▸ PAGE TEXT:

--------

Mon, 22 Apr 2002

Waste management to mark Earth Day celebration

Tertiani ZB Simanjuntak, The Jakarta Post, Jakarta

The nationwide Green Consumers Movement will, this Monday, highlight the 32nd World Earth Day, which falls on April 22, the campaign for which focuses on reducing waste problems rampant in the country.

Initiated by the Indonesian Green Consumers Foundation (Lemkohi), the campaign focuses on Jakarta, as the capital faces the worst consequences of waste problems, where residents will be educated to manage their own household waste.

"If we succeed in Jakarta, the campaign will target other regions, and, hopefully, the government will adopt the green consumer movement as its policy," Lemkohi chairman Syafei Kadarusman told The Jakarta Post on Sunday.

The two-month campaign will be used to publicize the use of "compostor barrels" in each household at 50 subdistricts in the capital. The barrel helps residents to change household organic waste into more useful compost.

The campaign is expected to end on June 5, in time for World Environment Day.

Jakarta was recently hit by floods and potentially fatal diseases caused by waste. Jakarta's 9.2 million residents produce an estimated 6,000 tonnes of waste daily, 65 percent of which is categorized as organic.

Syafei expected the campaign would recycle 40 percent of the organic waste.

"Almost all diseases, which include the postflood lethal disease leptospirosis, are caused by uncontrolled organic waste," Syafei said.

He added that the government's policy in providing separate trash cans for organic and nonorganic waste in public places was not working, as people still did not separate their garbage.

Earth Day observance originated from the concern of U.S. senator Gaylord Nelson about the decrease in environmental quality. His speech in 1969 in Seattle, urging the inclusion of controversial issues on the environment in the university curriculum, moved the grass roots to pay more heed to the issue.

As part of the movement, dozens of environmentalists participated when the Coalition of Indonesian Environment Lovers staged a peaceful demonstration on Sunday at the entrance to the National Monument park in Central Jakarta.

The activists urged the administration to formulate a clear program for joint waste management that promoted resident participation, rather than simply pocketing fees for waste management without offering any solutions.

--------

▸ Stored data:
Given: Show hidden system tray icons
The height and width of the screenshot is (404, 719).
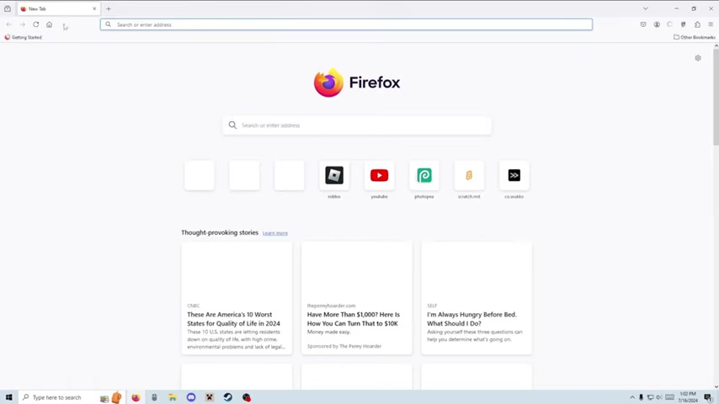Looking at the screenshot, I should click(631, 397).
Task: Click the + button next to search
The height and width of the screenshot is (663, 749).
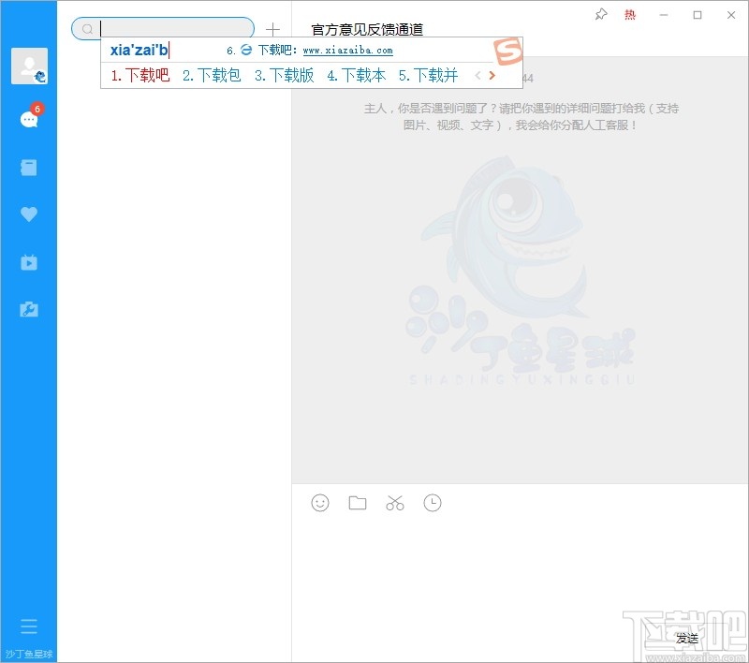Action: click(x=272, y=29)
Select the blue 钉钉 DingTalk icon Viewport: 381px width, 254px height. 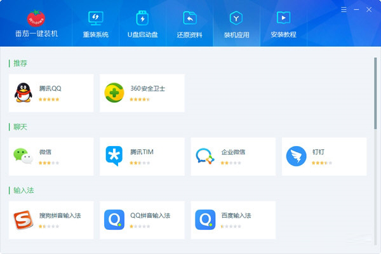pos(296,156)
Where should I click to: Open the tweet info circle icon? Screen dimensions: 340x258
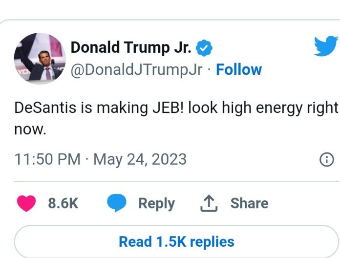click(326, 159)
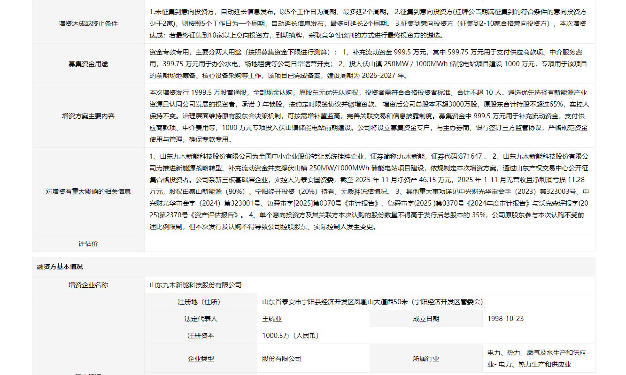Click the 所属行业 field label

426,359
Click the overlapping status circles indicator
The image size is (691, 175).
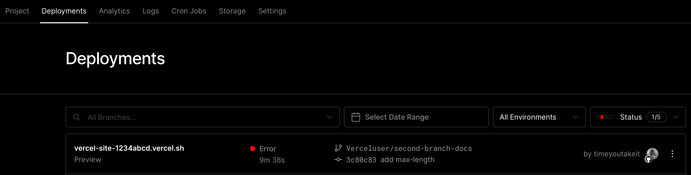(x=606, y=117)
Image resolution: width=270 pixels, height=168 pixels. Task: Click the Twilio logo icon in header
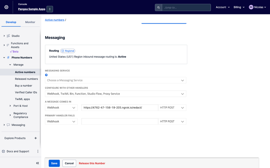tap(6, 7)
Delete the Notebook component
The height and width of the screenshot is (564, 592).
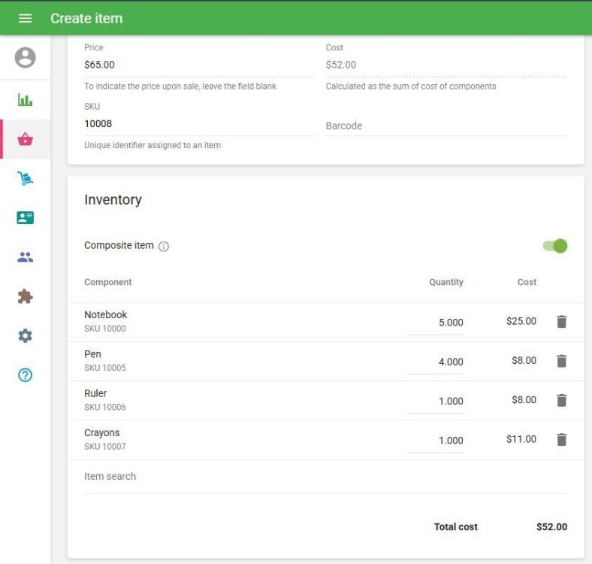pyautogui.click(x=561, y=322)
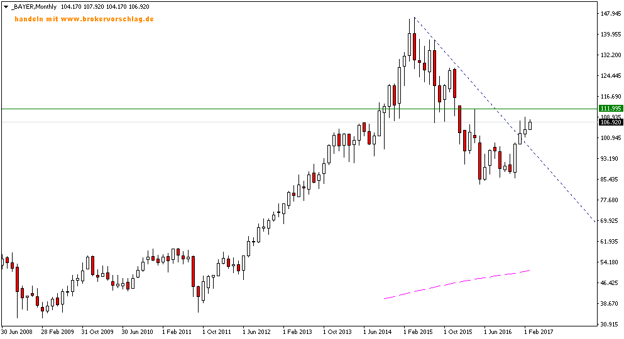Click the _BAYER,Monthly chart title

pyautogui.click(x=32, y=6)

--------

▸ EXERCISE PROMPT:
Copy the part of the Earth Day article starting with "As part of the" and going on through "in Central Jakarta.". The stored data has no connection to the article.

▸ PROBLEM SOLUTION:
As part of the movement, dozens of environmentalists participated when the Coalition of Indonesian Environment Lovers staged a peaceful demonstration on Sunday at the entrance to the National Monument park in Central Jakarta.